:: Exercise requirements ::
Repeat verbatim, and only, the lines of the data below, beginning at the line that contains "The image size is (686, 711)." and stopping after the line that contains "Click the hierarchy".
[[ Supplied entries open ]]
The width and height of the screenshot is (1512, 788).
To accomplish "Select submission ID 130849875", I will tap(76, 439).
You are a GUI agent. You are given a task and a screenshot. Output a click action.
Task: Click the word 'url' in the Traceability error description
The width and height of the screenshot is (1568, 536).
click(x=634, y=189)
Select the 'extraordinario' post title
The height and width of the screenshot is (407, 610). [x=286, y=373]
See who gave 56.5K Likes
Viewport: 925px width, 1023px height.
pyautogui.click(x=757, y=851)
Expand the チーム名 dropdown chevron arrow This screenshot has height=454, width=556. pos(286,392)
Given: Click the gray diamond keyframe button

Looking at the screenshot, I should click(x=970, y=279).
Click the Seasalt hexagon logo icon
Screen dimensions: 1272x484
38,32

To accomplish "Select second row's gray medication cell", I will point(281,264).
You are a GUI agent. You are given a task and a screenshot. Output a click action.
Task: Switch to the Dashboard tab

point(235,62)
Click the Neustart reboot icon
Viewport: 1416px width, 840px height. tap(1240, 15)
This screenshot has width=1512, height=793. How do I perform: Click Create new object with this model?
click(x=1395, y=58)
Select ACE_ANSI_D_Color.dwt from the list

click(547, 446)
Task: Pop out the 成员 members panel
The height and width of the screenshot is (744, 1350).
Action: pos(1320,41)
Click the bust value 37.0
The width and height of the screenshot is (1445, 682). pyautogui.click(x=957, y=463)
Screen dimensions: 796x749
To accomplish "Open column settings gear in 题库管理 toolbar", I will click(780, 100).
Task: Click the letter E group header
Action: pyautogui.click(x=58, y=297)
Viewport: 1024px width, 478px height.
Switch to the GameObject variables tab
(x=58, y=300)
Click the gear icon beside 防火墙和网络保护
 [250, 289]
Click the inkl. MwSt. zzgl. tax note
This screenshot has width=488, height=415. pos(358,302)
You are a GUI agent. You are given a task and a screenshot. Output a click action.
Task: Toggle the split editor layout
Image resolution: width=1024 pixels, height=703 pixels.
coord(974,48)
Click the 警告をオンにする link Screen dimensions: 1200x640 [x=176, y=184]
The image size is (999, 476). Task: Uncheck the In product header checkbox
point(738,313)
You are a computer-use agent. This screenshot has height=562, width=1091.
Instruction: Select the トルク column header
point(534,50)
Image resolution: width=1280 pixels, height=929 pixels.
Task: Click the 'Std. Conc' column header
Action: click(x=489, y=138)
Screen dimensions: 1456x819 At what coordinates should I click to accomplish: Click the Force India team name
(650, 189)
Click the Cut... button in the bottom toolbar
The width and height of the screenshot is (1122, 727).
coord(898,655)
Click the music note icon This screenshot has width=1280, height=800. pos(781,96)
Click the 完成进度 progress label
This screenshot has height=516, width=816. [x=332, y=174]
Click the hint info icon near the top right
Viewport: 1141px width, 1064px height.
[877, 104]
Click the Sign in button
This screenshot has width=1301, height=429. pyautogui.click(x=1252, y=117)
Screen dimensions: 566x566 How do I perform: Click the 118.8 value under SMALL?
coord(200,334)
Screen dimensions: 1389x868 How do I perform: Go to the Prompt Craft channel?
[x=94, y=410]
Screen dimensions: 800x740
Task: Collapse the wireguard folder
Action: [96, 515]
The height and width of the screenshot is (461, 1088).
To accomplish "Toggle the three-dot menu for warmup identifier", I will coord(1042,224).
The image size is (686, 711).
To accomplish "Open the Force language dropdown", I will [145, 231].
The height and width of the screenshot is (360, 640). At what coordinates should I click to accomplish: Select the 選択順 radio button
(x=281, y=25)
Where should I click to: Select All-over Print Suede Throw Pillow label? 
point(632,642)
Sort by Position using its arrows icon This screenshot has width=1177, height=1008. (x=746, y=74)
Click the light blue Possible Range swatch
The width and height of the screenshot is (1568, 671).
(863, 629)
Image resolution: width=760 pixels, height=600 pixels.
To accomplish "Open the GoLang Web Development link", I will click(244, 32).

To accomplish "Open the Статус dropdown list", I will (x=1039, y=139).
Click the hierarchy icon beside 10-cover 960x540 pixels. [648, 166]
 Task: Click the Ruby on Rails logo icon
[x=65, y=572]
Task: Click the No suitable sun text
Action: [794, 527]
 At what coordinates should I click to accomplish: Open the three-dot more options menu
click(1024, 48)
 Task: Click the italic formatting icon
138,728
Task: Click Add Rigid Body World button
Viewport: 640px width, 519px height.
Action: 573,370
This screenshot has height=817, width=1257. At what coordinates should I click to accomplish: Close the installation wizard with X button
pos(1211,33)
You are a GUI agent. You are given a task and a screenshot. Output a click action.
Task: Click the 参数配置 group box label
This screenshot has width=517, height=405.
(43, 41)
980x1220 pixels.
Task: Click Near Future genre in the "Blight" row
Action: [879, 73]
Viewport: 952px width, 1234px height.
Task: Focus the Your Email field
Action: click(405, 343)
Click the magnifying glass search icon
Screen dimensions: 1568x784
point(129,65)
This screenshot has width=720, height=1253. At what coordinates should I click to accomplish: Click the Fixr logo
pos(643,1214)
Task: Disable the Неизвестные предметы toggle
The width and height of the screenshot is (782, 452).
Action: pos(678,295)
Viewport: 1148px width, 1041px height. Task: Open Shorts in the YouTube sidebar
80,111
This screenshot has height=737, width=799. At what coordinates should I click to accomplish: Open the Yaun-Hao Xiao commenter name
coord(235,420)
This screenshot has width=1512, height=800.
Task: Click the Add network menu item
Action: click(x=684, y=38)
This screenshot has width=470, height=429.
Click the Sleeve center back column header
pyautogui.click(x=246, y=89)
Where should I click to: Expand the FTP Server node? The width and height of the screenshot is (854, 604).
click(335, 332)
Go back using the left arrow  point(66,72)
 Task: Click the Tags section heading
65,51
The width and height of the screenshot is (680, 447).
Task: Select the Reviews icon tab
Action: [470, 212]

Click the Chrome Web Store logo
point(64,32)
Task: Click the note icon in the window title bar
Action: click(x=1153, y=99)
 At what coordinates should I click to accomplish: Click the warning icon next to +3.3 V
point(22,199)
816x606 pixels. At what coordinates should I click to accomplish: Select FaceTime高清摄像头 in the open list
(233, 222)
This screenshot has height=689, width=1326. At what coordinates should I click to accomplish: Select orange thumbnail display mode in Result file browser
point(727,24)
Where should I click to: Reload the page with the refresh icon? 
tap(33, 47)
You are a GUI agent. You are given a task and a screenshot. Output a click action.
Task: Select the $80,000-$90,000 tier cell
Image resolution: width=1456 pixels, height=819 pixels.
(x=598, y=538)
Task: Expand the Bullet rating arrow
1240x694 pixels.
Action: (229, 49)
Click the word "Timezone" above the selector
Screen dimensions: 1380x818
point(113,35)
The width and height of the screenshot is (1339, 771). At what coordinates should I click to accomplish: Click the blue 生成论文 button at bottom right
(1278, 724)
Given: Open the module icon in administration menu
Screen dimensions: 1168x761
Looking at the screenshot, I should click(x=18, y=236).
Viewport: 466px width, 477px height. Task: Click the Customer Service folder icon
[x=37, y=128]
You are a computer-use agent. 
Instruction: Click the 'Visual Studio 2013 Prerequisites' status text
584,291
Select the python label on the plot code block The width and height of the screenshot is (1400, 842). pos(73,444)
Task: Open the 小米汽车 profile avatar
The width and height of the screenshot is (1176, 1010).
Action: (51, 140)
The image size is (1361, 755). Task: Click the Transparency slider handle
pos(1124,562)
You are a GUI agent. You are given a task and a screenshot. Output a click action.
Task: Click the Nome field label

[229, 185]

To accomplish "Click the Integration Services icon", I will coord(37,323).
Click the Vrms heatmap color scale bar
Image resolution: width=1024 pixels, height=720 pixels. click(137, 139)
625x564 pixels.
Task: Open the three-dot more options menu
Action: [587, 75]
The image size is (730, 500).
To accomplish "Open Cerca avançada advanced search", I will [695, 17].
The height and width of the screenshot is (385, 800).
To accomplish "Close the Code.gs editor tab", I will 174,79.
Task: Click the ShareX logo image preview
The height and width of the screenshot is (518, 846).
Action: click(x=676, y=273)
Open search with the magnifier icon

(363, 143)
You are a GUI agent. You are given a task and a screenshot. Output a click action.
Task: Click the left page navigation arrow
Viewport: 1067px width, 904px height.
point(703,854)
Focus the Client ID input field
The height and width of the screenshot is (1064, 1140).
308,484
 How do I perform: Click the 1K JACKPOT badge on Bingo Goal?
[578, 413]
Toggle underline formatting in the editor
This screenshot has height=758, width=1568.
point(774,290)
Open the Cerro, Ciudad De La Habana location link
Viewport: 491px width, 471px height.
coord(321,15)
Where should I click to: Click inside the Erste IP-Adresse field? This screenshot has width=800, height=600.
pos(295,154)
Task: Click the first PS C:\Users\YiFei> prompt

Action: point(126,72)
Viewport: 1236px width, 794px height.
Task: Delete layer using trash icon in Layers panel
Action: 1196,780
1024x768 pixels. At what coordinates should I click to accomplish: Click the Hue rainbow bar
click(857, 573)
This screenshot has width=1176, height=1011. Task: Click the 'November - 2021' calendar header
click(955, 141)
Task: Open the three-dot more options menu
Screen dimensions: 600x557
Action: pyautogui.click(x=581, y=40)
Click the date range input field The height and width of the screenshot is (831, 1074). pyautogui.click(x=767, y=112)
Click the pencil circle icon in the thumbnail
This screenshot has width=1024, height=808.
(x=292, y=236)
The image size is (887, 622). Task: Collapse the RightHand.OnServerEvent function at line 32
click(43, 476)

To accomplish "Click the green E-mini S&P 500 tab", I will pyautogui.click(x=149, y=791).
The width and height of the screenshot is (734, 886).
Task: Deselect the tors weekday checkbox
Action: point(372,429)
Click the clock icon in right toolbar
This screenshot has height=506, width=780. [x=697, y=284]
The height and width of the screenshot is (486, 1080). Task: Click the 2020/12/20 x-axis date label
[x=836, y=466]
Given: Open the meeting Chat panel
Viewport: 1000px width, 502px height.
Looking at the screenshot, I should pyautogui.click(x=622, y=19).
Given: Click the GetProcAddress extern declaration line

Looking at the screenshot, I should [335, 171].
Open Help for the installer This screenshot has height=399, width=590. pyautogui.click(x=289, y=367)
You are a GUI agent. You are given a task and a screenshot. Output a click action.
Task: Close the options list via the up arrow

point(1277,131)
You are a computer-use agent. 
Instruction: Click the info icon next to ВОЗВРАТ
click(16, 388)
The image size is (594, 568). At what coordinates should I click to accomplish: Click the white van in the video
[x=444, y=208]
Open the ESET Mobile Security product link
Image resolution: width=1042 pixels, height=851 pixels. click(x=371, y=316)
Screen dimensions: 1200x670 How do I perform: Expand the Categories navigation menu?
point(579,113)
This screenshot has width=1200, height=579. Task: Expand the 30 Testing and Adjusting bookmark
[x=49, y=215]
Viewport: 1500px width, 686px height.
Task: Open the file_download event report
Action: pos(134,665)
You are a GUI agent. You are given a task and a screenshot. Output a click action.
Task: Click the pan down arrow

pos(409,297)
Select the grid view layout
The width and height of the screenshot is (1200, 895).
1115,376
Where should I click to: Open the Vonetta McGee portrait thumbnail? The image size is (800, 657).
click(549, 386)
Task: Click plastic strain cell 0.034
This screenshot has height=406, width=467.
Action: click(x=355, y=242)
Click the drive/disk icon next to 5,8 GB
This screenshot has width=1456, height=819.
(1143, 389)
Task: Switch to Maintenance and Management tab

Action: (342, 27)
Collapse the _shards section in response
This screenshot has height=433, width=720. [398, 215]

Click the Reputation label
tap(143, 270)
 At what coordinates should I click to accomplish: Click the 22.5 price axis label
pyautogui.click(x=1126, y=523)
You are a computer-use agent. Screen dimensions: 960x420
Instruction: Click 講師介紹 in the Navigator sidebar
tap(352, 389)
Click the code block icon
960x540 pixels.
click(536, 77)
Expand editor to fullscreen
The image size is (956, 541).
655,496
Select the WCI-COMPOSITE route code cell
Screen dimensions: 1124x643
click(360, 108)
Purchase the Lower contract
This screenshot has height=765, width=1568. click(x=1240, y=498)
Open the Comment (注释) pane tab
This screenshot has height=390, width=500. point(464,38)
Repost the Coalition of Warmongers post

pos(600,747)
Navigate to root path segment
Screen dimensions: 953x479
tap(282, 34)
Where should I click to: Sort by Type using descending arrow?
[[ Supplied entries closed ]]
:: Written reply ::
The image size is (686, 711).
To accomplish "Open the Force language dropdown", I will [145, 231].
The height and width of the screenshot is (360, 640). At what coordinates should I click to accomplish: Select the 選択順 radio button
(x=281, y=25)
Where should I click to: Select All-over Print Suede Throw Pillow label? 
point(632,642)
Sort by Position using its arrows icon This screenshot has width=1177, height=1008. (x=746, y=74)
Click the light blue Possible Range swatch
The width and height of the screenshot is (1568, 671).
(863, 629)
Image resolution: width=760 pixels, height=600 pixels.
To accomplish "Open the GoLang Web Development link", I will click(244, 32).

To accomplish "Open the Статус dropdown list", I will (x=1039, y=139).
Click the hierarchy icon beside 10-cover 960x540 pixels. [648, 166]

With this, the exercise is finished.